Law enforcement is pushing for more rules for what’s been a largely unregulated class of vehicles, but legislators so far have been split as to what direction to take.
State Rep. Milo Smith is a Republican from Columbus who’s been trying to get a moped bill through the Indiana General Assembly for the last three years. He said the biggest pushback has been from unlicensed riders who turn to the vehicles after they’ve lost their driving privileges due to drunk-driving or other traffic-related convictions.
“I want to be compassionate about this,” Smith said, “but we need to do what’s best for public safety.”
The National Highway Traffic Safety Administration reports the number of fatalities involving mopeds doubled between 2005 and 2009, from 48 to 96. The number of fatalities involving mopeds dropped in Indiana from 2009 to 2010.
But according to the Indiana State Police, the number of crashes on state highways involving mopeds went from 630 in 2009 to 790 in 2010. The number of non-fatal injuries in those crashes went from 558 in 2009 to 676 in 2010. Those numbers don’t include moped-related accidents on county roads or city streets.
Some Indiana communities aren’t waiting for the legislature to act.

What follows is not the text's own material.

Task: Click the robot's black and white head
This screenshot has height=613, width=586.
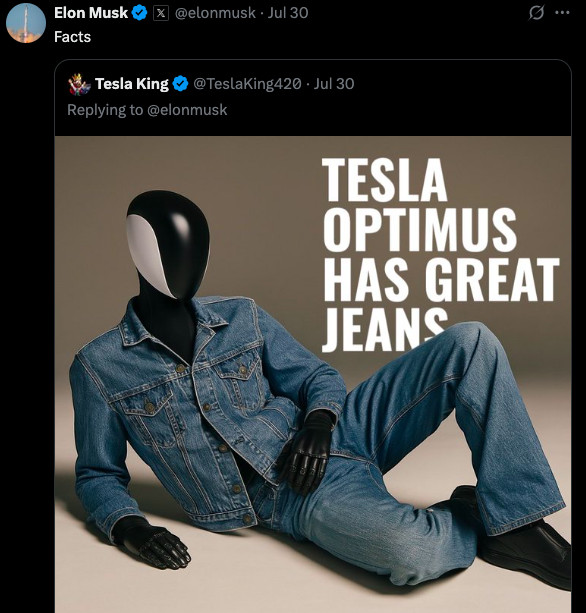Action: pyautogui.click(x=168, y=245)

Terre Haute just passed its own local ordinance regulating mopeds and moped-like vehicles. Neil Garrison, the first-term councilman who pushed for the ordinance, said the number one complaint he heard from constituents involved mopeds and other motorized bikes.
“We decided we couldn’t wait for the legislature to act,” Garrison said.
Due in part to a reported increase in thefts, the Terre Haute ordinance requires owners of mopeds and moped-like vehicles to register those vehicles with the city police department, to better track and recover them when stolen. It also creates some incentives to get riders to take safe-driving classes, and requires riders be at least 15. “We were seeing 9- and 10-year-old kids on these bikes,” Garrison said.
In Richmond, a local ordinance covers similar ground and includes this language to discourage dare-devils: “All wheels of all mopeds must be on the surface being ridden upon at all times such moped is in operation.”
Part of the problem is the proliferation of two-wheel motorized vehicles that look like the modest mopeds of the past but are super-charged to go faster than their predecessors, said Jay Jackson, executive director of ABATE of Indiana, a non-profit motorcycle-safety advocacy group.
There are questions about whether current Indiana law covers the new generation of motorized bikes. “The current laws are vague,” Jackson said. But changing them has proved “fairly controversial,” he said.
Smith concurs with that. A bill backed by Smith during the last legislative session would have clarified the current definition of what a moped is, and would have required mopeds and other like vehicles to be titled and registered with the state Bureau of Motor Vehicles.
It would also have required carry an identification card or a driver’s license, report when they’ve been in an accident, and carry liability insurance.
Detractors of the bill said moped riders who’ve had their driver’s license revoked likely wouldn’t be able to get insurance, and without insurance, wouldn’t be able to get their motorized bikes registered with the BMV.
Smith couldn’t get enough support for the bill but he did get fellow lawmakers to agree to let the Joint Study Committee on Transportation and Infrastructure Assessment Solutions take a look at the issue this summer.
The same committee has also been assigned a multitude of other tasks; it’s also supposed to look at “the condition of Indiana’s transportation infrastructure” and determine the role that state, county, and local governments should play in meeting the transportation demands of the future.
Still, Smith is hopeful. He said getting mopeds onto the agenda of a summer study committee is the most progress he’s made in three years working on the issue.
“It’s a fairness issue,” Smith said. “We make motorcycle riders — including our motorcycle-riding governor — follow the rules of the road. Why should somebody with a smaller bike get away with anything less?”